Don’t use the same password for everything. If a hacker penetrates one website, and discovers your password, they could try the same password on another site (like your bank’s website).  If it works, the hacker could get rich quick and you would be out of luck.

So, how should you deal with passwords? Download KeePass. Use it to generate a DIFFERENT random password for each new website where you need to have an account.  Here is a sample randomly-generated password: Y1TbnleYT6vYjXUJZmb6

You ask: How in the heck am I supposed to remember that?  You don’t have to.  All you have to remember is one master password for your KeePass file.  Here are some strategies for making a password that you can remember.  Don’t use any of these common passwords. Hint: “password” is not a good password.  🙂

Note: Hackers have a funny way of spelling words.  It is called Leet. Some people use Leet for creating passwords.  If you are doing that, it may not be as strong as you think it is, because Leet is a hacker’s favorite way to spell. 🙂

If you have already used the same password for lots of different websites, here is something you could do:

  1. Have your credit card company issue you a new credit card, with a new number.
  2. Use KeePass to generate a new password for each of your favorite websites, store the new passwords in KeePass, and update the password at the website.
  3. After you have updated the website password, you can safely enter your new credit card number.

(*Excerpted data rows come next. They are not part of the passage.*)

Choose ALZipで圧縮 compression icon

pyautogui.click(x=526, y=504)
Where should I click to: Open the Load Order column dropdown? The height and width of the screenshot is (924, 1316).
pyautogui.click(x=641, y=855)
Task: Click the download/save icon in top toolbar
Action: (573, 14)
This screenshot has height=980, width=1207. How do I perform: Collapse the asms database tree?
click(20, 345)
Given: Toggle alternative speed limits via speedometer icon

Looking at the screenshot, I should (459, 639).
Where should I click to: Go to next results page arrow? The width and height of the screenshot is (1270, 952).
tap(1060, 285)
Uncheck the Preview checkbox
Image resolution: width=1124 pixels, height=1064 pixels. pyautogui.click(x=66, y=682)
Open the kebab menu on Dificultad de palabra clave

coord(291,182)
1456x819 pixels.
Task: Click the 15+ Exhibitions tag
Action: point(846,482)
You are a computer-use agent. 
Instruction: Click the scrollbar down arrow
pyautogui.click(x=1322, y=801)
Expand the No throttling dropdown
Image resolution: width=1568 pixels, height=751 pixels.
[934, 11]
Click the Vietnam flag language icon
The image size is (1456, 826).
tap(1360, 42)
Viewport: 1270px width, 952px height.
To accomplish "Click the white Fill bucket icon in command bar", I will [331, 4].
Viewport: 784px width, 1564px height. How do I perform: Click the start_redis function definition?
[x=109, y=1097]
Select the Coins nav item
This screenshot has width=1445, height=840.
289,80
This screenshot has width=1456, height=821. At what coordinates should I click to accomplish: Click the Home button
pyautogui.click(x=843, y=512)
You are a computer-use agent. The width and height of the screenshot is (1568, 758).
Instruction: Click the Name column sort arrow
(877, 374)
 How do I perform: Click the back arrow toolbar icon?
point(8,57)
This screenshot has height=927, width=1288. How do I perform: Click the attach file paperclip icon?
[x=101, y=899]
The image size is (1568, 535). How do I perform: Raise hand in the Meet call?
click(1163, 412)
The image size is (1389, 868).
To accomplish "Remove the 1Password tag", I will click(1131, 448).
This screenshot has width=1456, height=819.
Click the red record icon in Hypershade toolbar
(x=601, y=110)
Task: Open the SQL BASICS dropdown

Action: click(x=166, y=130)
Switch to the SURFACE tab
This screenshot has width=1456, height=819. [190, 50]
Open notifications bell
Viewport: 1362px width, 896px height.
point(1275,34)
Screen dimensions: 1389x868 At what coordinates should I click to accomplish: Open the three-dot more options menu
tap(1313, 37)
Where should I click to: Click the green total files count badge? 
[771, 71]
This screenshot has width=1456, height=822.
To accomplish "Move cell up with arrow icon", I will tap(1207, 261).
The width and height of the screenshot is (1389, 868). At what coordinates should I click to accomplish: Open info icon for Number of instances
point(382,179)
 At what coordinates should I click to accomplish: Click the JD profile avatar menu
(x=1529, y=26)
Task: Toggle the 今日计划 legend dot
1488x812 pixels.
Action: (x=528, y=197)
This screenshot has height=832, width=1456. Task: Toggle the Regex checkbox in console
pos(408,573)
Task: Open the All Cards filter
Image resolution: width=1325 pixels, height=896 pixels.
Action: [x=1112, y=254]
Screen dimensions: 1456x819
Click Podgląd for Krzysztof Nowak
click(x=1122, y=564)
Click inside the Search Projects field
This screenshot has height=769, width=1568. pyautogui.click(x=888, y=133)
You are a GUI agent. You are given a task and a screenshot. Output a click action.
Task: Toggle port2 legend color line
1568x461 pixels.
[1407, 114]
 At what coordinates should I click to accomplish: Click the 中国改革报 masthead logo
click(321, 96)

Finally, a note from my daughter Julia, who has a different strategy for password security. It’s not as strong as KeyPass, but it’s a step in the right direction if you’re currently using the same password for everything:

“I don’t store ANY of my passwords electronically. Instead, I’ve memorized a handful of passwords and assigned them each a “sensitivity category.” When I make a new user account, I think: how sensitive will the information in this account be? Then, I choose the password from the corresponding sensitivity category. So, websites with similar amounts of personal information have the same passwords. (For example, my Pandora and Pinterest passwords are the same.) That way, if hackers discover one of my passwords and plug it in everywhere, they won’t find much that they don’t already know. My exception to this rule is banks. Each bank has a different password and the only place they are written down is on a nondescript, physical piece of paper which is hidden. I figure that the risk of someone physically stealing my passwords is WAY smaller than the risk of me getting hacked.”